======== RECORDS FOR THIS EXERCISE ========

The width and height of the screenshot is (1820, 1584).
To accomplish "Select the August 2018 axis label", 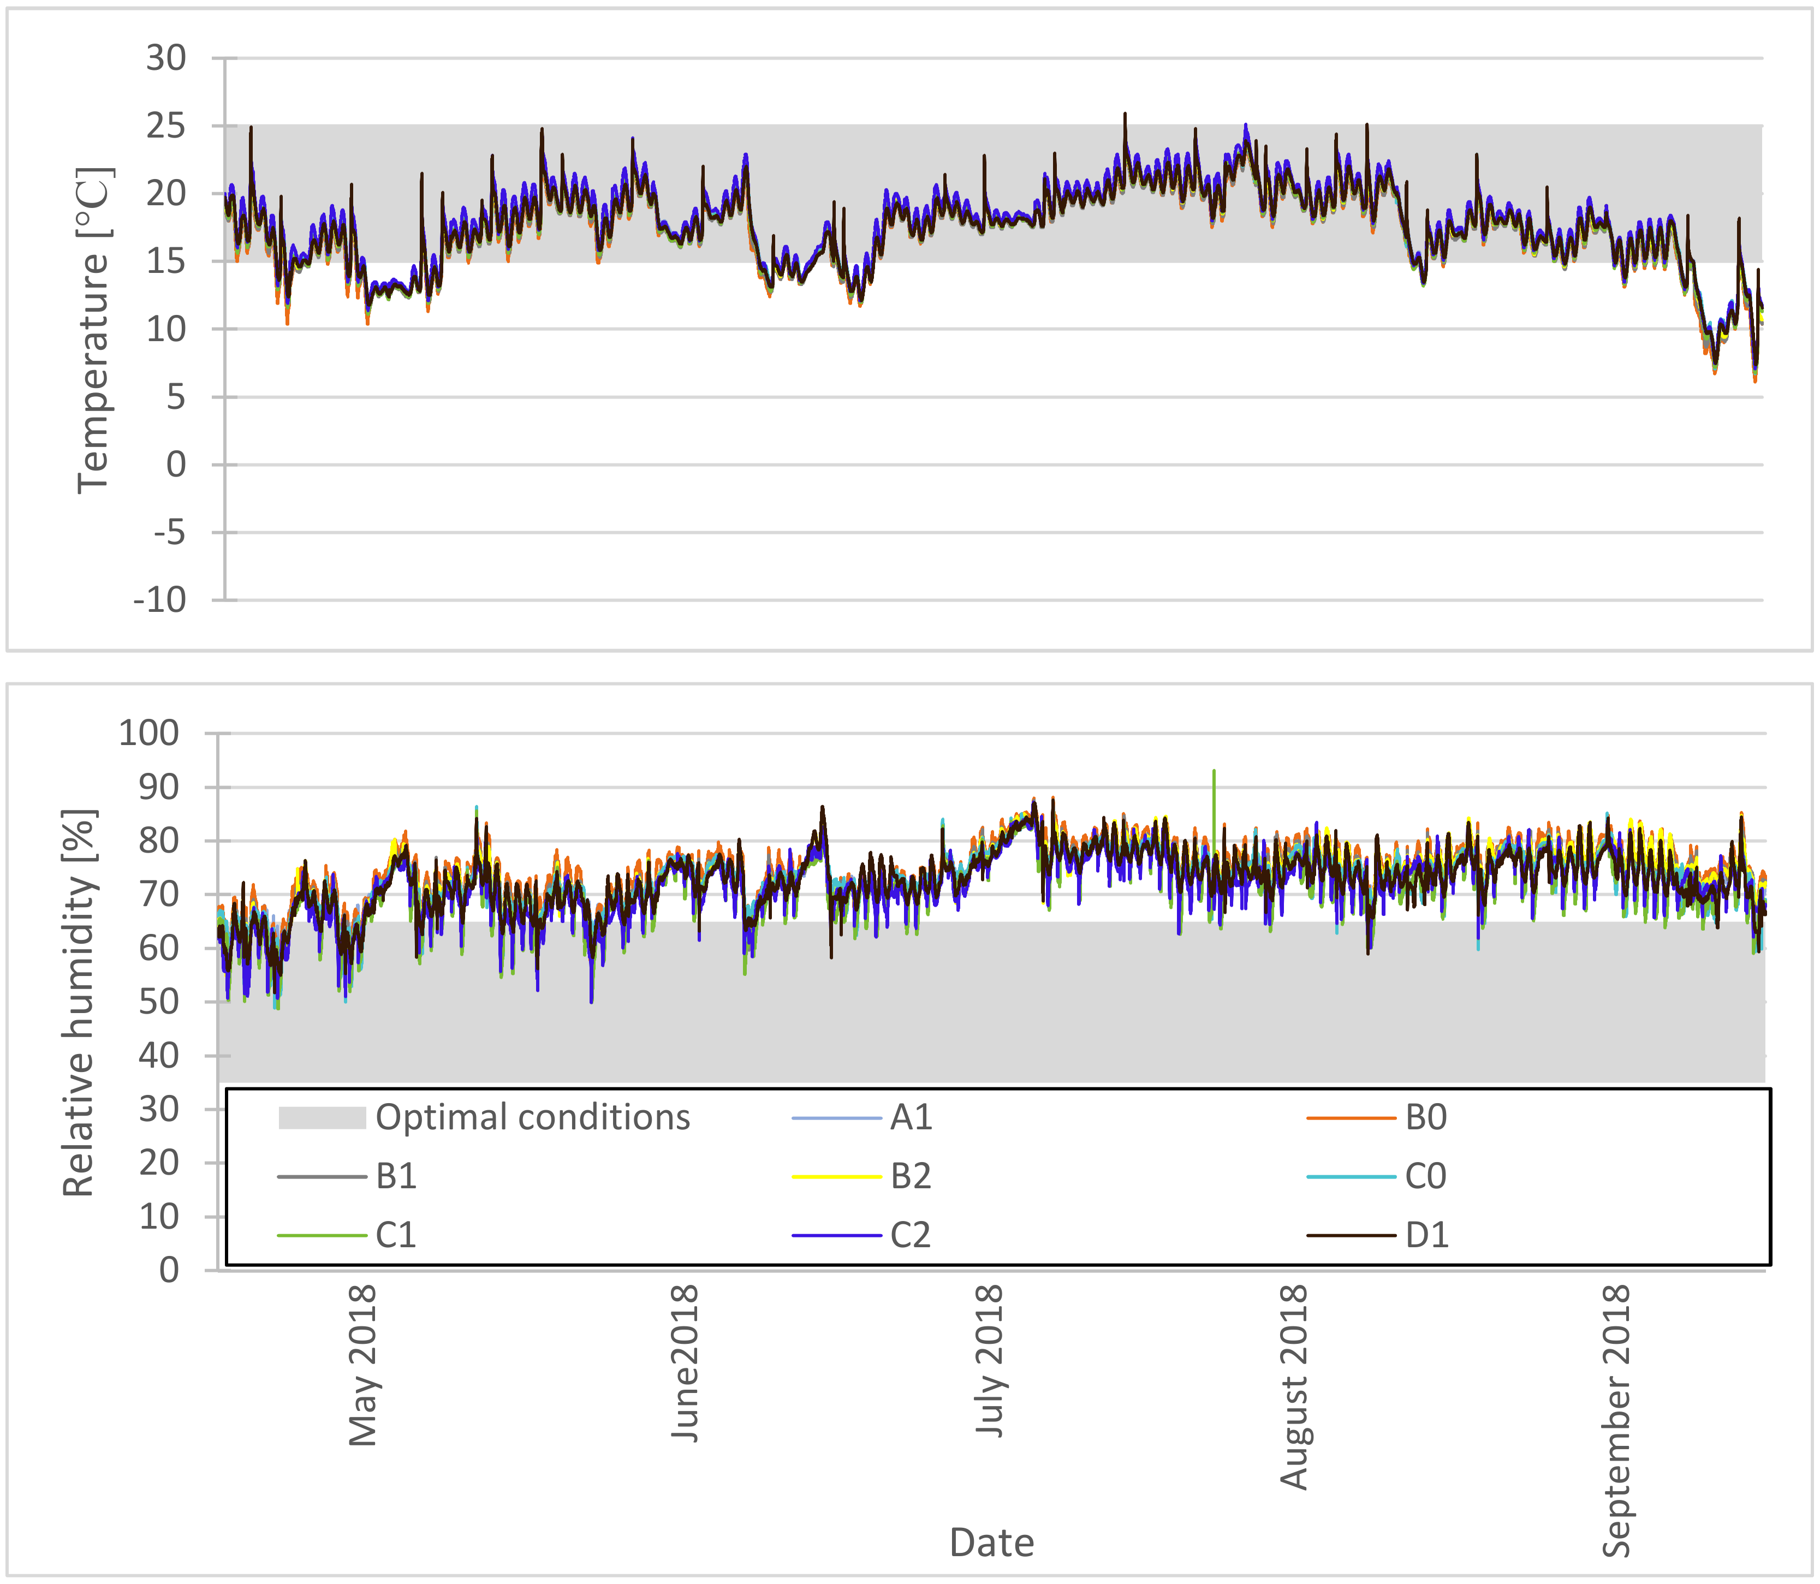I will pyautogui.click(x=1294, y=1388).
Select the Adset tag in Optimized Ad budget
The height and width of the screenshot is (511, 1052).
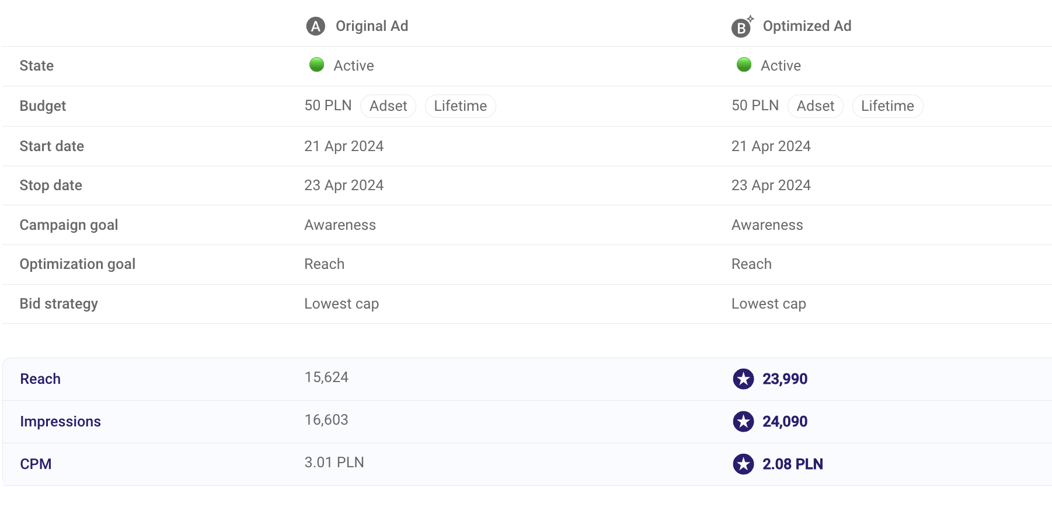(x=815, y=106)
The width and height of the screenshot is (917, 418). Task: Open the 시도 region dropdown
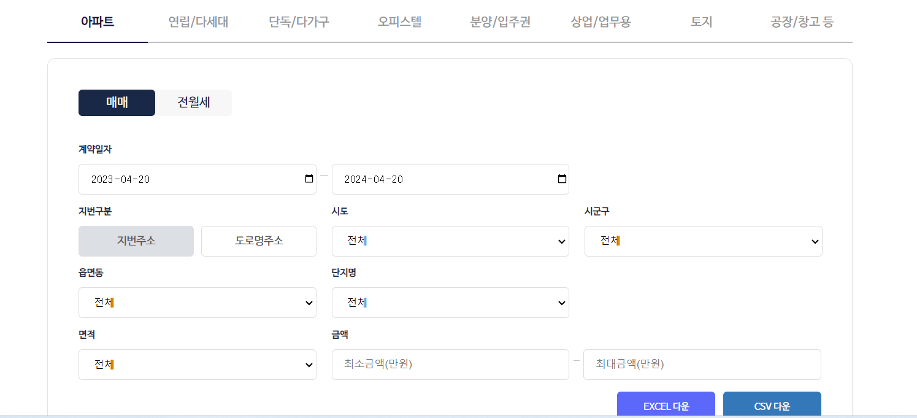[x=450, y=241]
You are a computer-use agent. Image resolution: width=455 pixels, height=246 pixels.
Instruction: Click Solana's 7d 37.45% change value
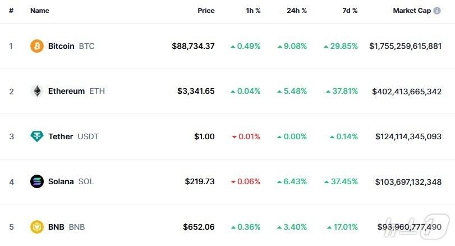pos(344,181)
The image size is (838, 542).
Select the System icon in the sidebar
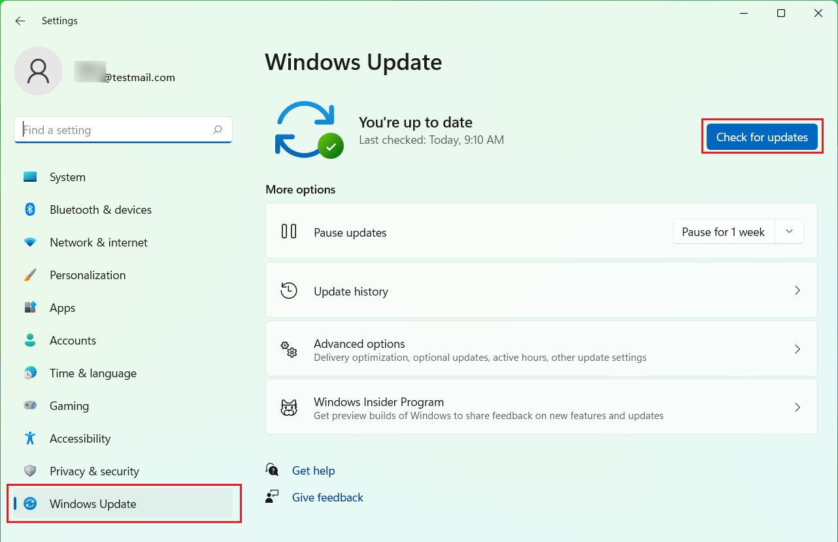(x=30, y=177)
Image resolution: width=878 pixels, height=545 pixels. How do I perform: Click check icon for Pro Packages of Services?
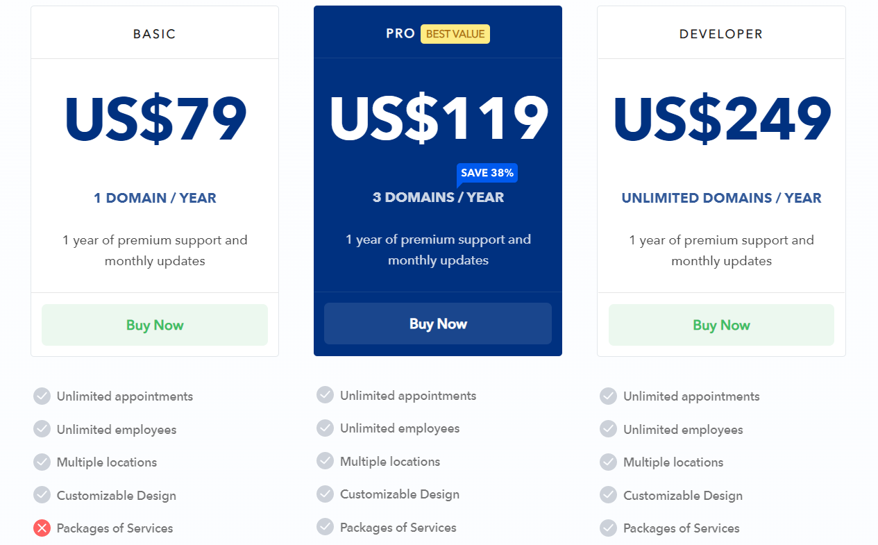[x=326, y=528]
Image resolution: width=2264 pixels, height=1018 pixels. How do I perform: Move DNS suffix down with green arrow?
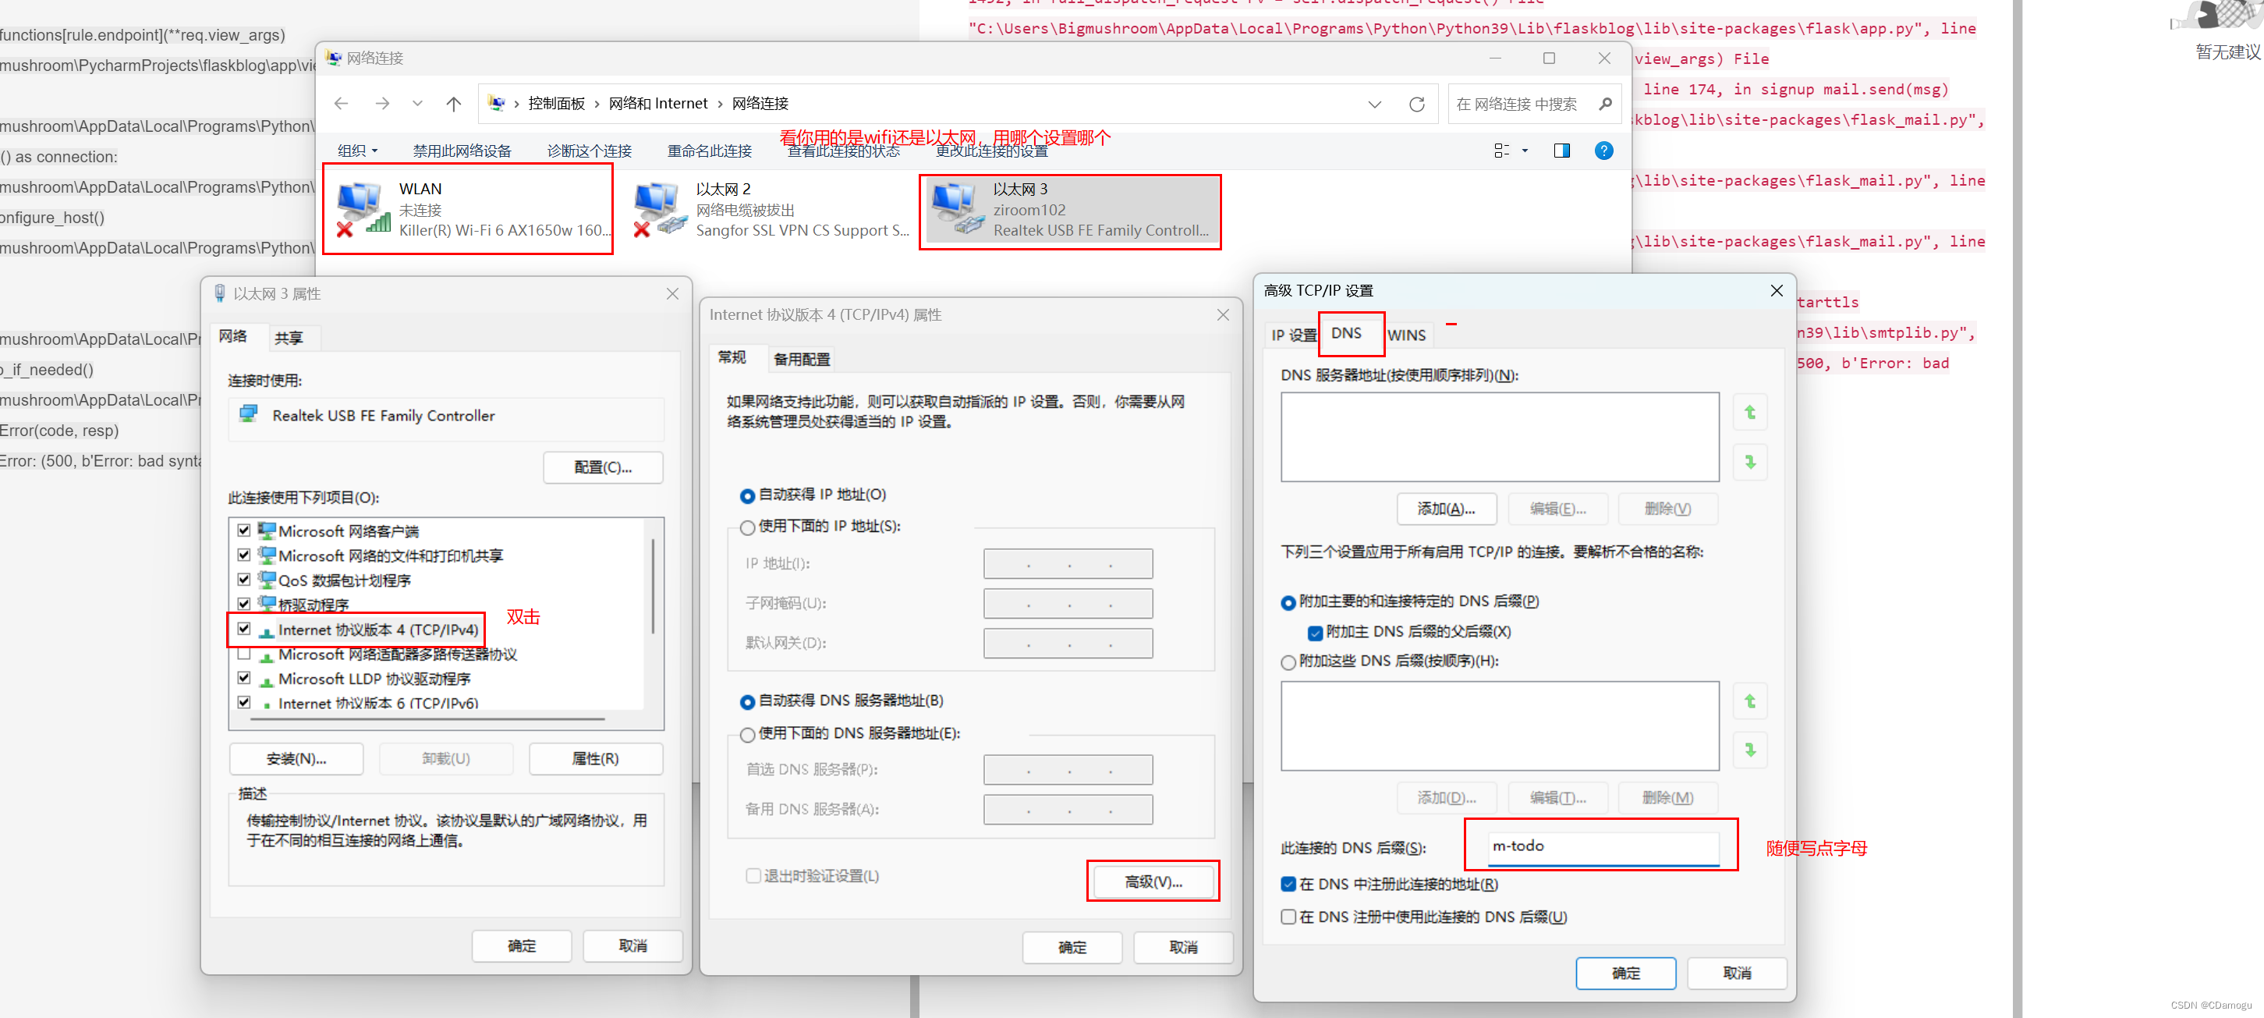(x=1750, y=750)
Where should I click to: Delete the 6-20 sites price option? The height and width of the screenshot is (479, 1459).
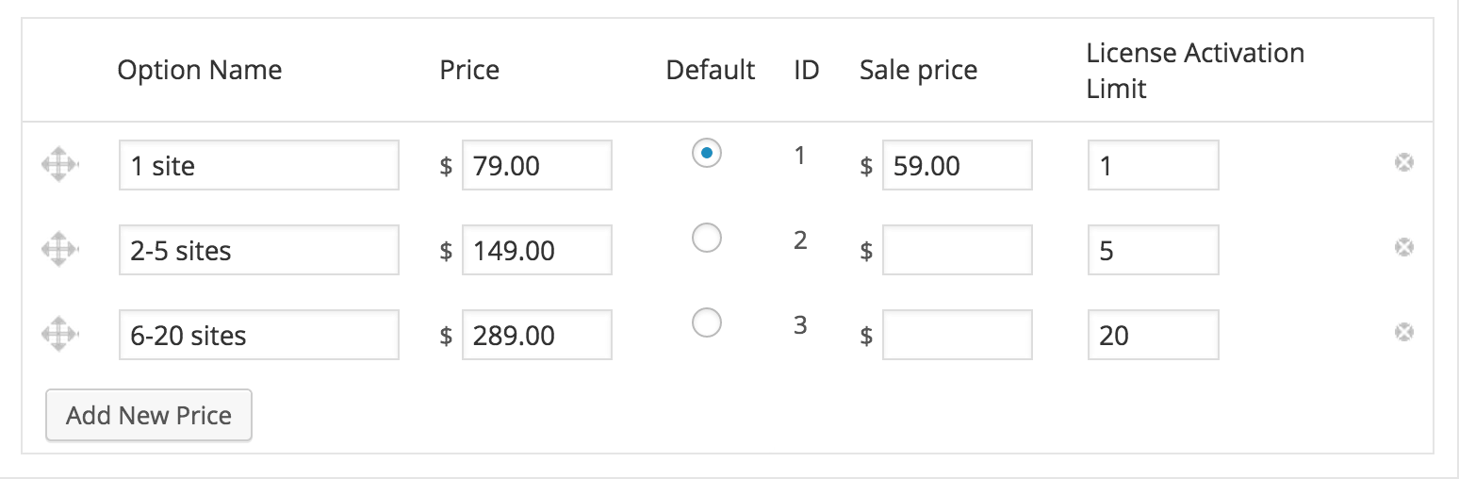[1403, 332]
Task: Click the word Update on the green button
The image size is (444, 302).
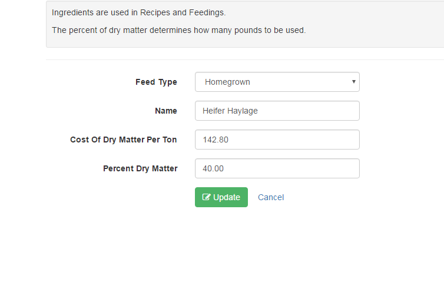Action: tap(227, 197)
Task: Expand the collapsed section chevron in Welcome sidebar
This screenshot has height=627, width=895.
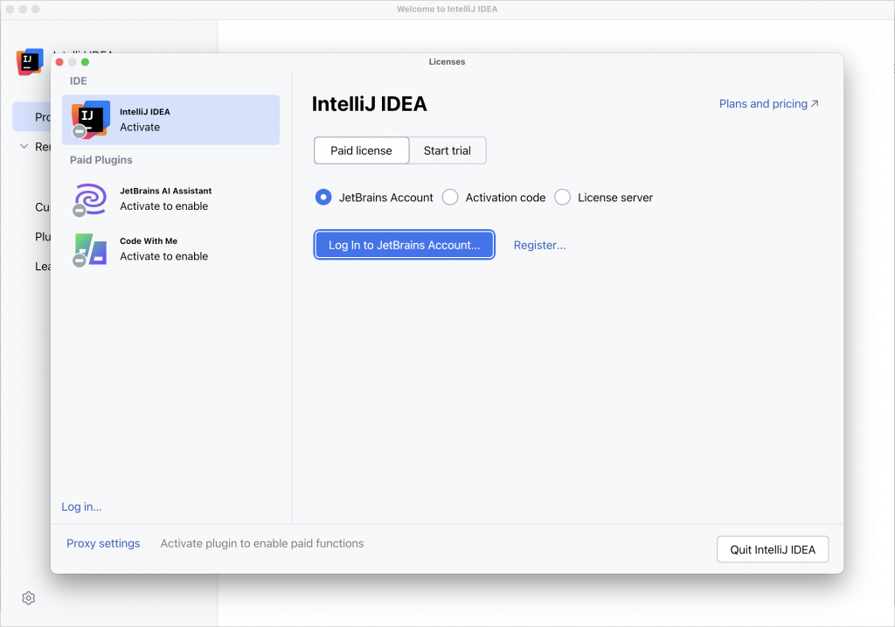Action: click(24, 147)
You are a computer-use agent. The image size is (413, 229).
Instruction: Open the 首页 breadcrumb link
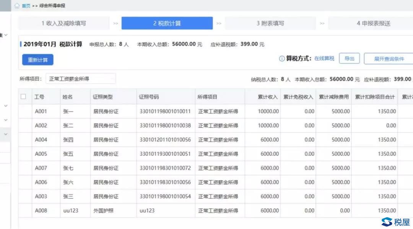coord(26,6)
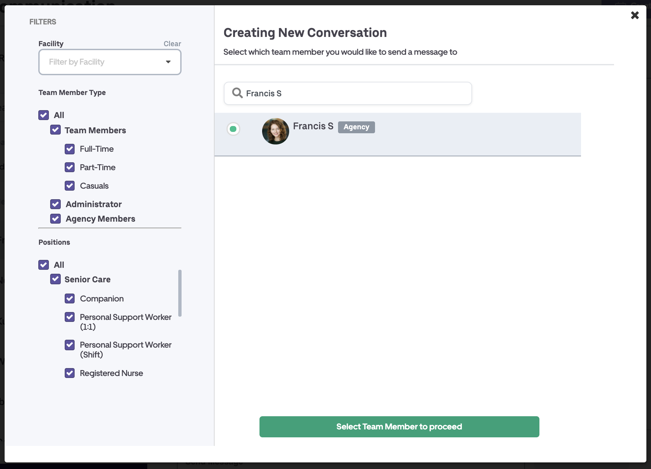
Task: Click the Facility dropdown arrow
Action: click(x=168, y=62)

========

Copy the items above word for word, starting at the line that contains "Task: Expand the" and stopping after the line that contains "Action: click(24, 147)". Don't include the pictures.

Task: Expand the collapsed section chevron in Welcome sidebar
This screenshot has height=627, width=895.
Action: click(24, 147)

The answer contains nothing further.